Given problem ▸
Rewrite the lines from the start through the line containing "I will coord(541,588).", changing "screenshot" to "screen capture" and leaving everything else the same.

Records supplied ▸

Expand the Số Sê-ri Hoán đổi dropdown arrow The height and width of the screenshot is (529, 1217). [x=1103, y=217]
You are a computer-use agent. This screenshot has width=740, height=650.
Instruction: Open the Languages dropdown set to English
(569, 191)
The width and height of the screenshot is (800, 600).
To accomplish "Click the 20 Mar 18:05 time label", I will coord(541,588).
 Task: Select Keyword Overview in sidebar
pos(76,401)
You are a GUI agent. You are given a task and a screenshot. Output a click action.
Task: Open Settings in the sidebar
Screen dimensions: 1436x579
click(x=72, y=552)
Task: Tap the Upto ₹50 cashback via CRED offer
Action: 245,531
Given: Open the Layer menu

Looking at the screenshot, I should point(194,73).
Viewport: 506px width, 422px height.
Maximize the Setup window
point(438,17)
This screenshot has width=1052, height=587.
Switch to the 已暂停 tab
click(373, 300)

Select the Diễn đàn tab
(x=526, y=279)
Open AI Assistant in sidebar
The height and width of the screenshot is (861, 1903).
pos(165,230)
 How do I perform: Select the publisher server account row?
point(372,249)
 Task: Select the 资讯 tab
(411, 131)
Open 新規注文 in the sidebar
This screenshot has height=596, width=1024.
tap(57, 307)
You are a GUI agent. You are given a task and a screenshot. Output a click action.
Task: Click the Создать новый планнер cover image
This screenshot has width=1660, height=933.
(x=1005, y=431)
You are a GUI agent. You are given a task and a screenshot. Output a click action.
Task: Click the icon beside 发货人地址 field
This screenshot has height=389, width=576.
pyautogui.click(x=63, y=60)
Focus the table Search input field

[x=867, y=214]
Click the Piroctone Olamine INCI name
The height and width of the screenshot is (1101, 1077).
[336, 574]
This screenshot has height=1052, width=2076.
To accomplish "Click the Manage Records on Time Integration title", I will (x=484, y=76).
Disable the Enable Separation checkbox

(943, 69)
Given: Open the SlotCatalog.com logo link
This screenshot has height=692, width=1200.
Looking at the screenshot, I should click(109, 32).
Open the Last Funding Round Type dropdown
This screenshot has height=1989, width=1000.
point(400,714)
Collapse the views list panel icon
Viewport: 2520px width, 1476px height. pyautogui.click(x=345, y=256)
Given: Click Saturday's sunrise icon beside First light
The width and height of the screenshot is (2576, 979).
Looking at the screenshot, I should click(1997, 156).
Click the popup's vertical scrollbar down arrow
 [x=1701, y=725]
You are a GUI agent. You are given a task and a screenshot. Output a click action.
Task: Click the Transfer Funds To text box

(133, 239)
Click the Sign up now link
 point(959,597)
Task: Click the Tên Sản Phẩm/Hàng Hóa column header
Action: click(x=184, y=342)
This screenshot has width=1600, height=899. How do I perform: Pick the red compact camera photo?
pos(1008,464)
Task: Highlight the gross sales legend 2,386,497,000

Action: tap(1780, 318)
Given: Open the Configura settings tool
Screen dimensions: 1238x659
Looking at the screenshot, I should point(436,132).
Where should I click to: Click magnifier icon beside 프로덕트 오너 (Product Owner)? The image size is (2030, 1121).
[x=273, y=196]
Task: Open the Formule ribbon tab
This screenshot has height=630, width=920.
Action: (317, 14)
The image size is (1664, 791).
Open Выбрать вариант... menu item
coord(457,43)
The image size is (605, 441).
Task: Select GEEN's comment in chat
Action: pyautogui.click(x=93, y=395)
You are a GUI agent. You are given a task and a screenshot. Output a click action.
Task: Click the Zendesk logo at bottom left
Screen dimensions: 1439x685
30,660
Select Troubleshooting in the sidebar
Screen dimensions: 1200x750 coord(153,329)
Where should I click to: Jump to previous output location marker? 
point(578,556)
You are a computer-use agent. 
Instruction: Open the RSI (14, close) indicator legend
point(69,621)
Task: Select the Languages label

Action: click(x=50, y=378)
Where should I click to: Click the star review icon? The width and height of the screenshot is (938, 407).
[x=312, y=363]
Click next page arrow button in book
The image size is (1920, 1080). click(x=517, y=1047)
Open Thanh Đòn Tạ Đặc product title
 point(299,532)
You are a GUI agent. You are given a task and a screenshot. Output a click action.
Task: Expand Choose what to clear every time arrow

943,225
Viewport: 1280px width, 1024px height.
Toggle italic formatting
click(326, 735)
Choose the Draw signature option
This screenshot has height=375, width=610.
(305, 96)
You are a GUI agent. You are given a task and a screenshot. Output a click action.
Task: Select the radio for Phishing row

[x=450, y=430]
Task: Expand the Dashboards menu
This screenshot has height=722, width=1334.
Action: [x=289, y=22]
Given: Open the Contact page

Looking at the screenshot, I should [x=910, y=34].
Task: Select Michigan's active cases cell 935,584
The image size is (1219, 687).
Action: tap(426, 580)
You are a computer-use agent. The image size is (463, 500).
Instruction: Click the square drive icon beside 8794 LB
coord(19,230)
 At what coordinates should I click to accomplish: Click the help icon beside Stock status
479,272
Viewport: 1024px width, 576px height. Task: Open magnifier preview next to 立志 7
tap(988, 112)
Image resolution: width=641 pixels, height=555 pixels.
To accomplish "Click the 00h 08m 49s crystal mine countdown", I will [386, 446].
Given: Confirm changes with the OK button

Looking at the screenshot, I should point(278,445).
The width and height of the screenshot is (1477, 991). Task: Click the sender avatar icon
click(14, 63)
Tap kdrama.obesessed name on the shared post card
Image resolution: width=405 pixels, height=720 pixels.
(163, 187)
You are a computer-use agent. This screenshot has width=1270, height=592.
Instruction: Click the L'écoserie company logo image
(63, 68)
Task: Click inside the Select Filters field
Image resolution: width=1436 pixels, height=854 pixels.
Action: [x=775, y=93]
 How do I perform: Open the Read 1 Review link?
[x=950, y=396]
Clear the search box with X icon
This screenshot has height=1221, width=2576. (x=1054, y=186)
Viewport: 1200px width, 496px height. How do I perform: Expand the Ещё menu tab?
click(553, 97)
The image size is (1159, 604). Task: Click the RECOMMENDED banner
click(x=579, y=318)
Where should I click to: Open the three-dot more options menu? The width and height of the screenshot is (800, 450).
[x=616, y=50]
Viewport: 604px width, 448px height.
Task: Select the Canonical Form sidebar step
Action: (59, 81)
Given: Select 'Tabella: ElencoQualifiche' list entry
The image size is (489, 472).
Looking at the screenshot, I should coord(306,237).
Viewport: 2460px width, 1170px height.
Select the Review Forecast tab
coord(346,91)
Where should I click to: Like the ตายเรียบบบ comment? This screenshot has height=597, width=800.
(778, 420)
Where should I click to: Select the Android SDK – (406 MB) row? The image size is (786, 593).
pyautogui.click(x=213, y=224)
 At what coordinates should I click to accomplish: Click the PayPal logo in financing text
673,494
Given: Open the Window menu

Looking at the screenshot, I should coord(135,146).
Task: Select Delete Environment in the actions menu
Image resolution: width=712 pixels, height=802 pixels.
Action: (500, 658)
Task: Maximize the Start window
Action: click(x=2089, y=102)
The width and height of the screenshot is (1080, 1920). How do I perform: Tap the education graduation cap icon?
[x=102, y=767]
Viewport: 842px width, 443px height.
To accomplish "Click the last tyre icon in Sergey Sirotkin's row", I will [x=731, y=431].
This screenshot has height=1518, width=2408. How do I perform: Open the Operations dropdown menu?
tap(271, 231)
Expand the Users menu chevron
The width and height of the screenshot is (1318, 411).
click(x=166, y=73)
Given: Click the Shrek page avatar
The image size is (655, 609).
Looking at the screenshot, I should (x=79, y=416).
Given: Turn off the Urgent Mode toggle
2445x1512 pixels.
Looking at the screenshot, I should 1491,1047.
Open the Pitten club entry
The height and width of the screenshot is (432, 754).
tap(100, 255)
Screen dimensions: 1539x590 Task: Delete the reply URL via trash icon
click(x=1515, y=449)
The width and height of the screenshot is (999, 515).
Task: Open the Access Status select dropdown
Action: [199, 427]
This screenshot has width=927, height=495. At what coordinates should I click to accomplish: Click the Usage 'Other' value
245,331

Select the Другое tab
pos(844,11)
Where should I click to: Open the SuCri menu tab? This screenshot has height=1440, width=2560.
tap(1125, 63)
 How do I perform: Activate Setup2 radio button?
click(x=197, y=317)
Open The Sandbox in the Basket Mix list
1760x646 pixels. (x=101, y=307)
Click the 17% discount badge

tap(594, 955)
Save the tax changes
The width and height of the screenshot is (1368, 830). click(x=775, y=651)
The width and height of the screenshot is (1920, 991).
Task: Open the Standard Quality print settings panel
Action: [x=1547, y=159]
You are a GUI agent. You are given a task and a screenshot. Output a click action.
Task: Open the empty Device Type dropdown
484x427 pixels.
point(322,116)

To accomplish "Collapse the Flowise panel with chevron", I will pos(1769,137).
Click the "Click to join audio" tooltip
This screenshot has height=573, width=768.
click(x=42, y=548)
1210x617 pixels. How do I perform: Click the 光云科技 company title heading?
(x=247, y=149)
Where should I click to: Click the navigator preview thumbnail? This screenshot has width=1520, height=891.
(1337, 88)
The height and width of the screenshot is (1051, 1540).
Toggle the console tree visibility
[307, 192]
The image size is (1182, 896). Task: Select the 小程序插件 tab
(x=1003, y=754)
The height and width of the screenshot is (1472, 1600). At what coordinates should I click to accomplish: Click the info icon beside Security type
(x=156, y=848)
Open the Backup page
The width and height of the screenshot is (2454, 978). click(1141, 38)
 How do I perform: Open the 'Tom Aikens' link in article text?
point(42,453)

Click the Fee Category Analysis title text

Response to the exercise ▸
Expand the Số Sê-ri Hoán đổi dropdown arrow The height and width of the screen capture is (529, 1217). [x=1103, y=217]
You are a computer-use agent. This screen capture has width=740, height=650.
Instruction: Open the Languages dropdown set to English
(569, 191)
The width and height of the screen capture is (800, 600).
To accomplish "Click the 20 Mar 18:05 time label", I will coord(541,588).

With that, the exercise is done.